Auch wenn nun in den USA Bill Clinton und George Bush Spenden einholen wollen und Hillary Clinton nach Haiti geflogen ist, um zu zeigen, wie wichtig die US-Regierung die Hilfe für die Opfer nimmt, dürfte die schwerfällige Logistik für viele Menschen in Haiti die Hilfe zu spät kommen lassen. Das war auch schon so beim Wirbelsturm Katrina. Nach manchen Berichten gehen Schätzungen – und mehr als Spekulationen gibt es derzeit nicht – bereits von 200.000 Todesopfern aus. Lebensmittel-, Trinkwasser- und medizinische Versorgung scheint weiterhin schwierig zu sein. Zwar wird der Flughafen nun vom US-Militär kontrolliert, aber viele Orte sind weiterhin schwer zugänglich. Wer kann, flieht aus den Port-au-Prince oder den anderen betroffenen Städten, die zurückbleiben müssen, beginnen sich bereits durch Plünderungen und Überfälle selbst mit dem zu versorgen, was sie benötigen. Polizei ist praktische nicht vorhanden. Bis die US-Soldaten in die Stadt einmarschiert sind, könnte die Lage schon außer Kontrolle sein.

Kaum vorstellbar ist derzeit, wie es in Haiti langfristig nach dem Medienhype und der absehbar vorüber gehenden weltweiten Aufmerksamkeit weiter gehen soll. Selbst wenn die geplante Geberkonferenz große Mittel für einen Wiederaufbau zur Verfügung stellen würde, ist die Frage, wie das Leben in der zerstörten Hauptstadt schnell wieder aufgebaut werden kann und wie man eine legitime und nicht korrupte Regierung einführen kann. Die letzten "Modelle", der Kosovo, Irak oder Afghanistan, machen wenig Hoffnung.
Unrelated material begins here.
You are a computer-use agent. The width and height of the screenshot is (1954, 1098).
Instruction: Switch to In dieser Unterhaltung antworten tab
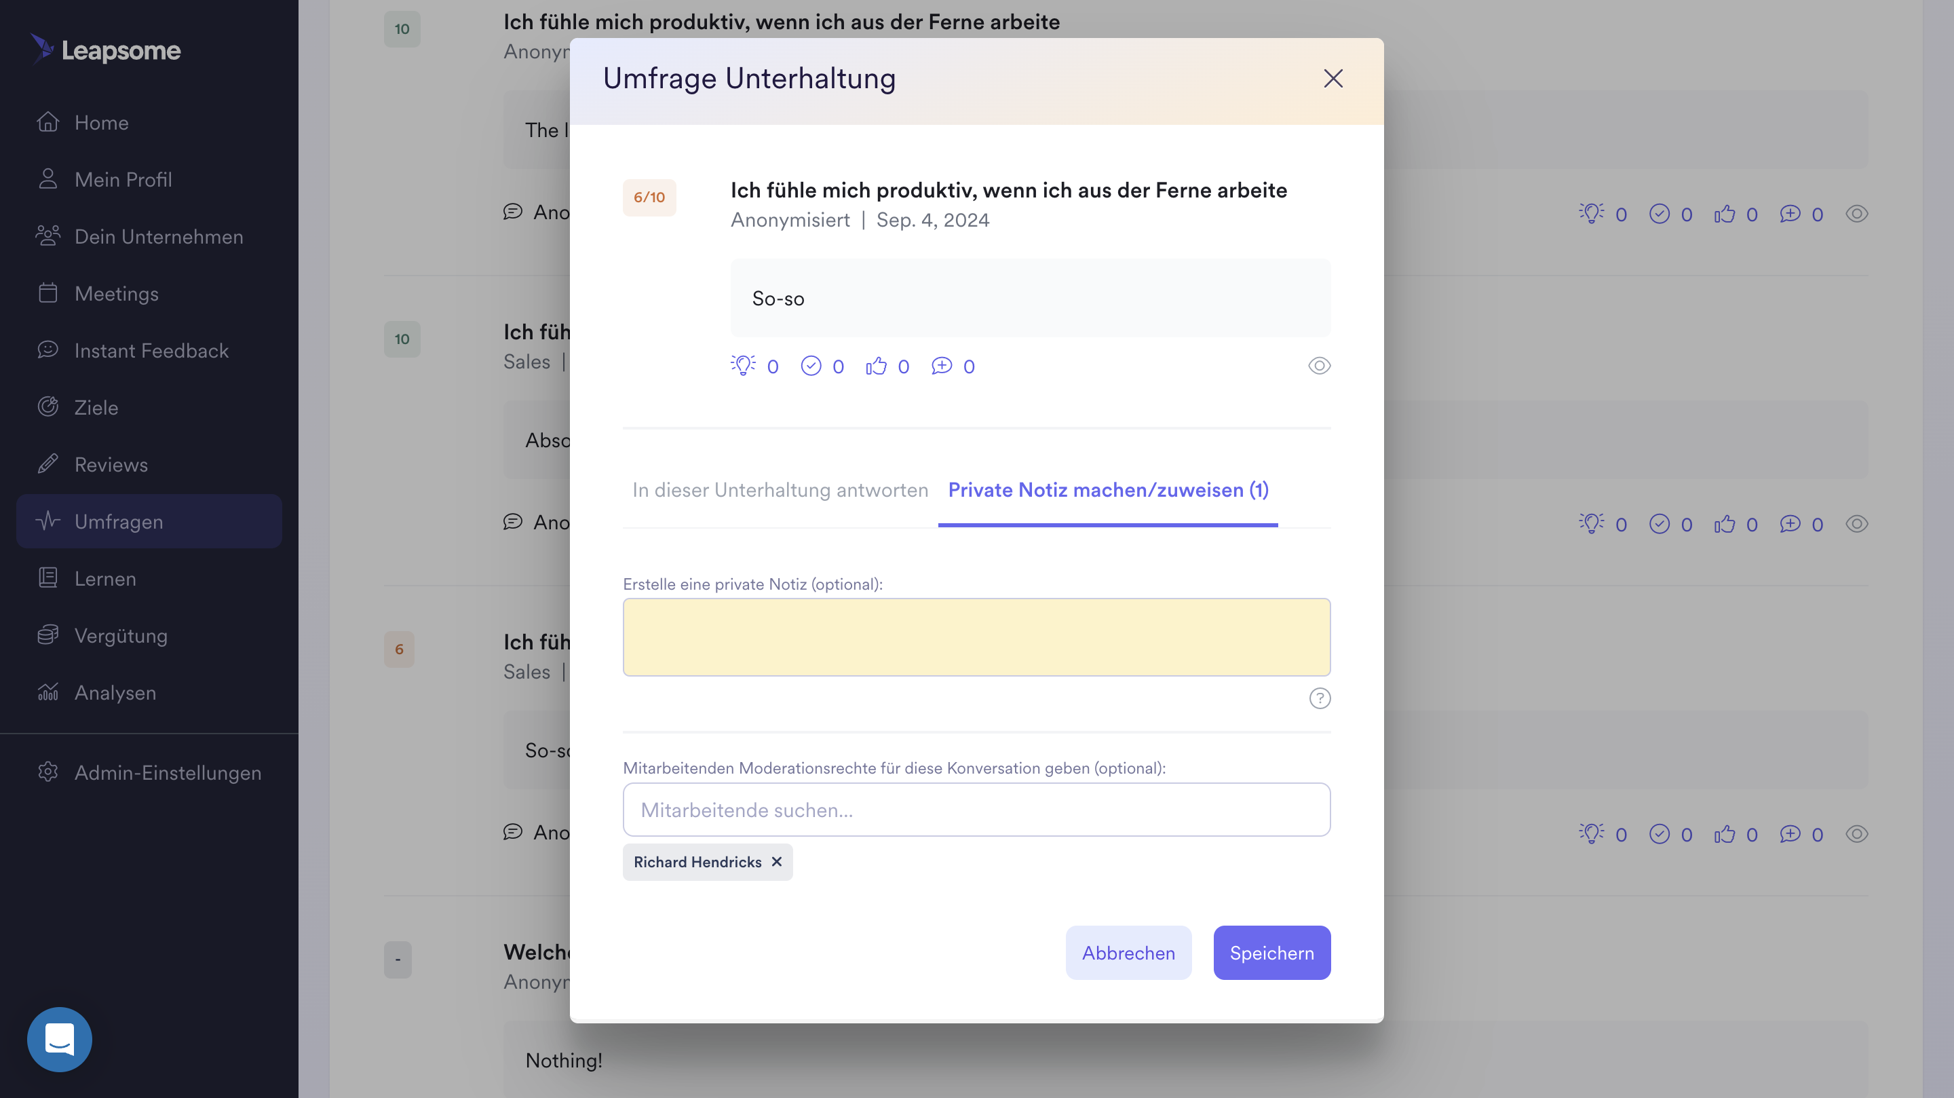(x=780, y=490)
Es werden viele Milliarden versenkt und das Leben von manchen Zivilisten und Soldaten geopfert, ohne dass ein befriedigendes Ergebnis sichtbar ist.

Haiti ist nur ein neuer Fall, der deutlich macht, dass wir keine Ahnung haben, wie wir mit failed states umgehen sollen. Daher liegt es immer nahe, mit autoritären und korrupten Regimen zu paktieren, die einen Rest an Ordnung zu gewähren scheinen, die aber auch die nächsten Konflikte produzieren. Es darf bezweifelt werden, dass die zerrissene Weltgemeinschaft an Haiti lernt.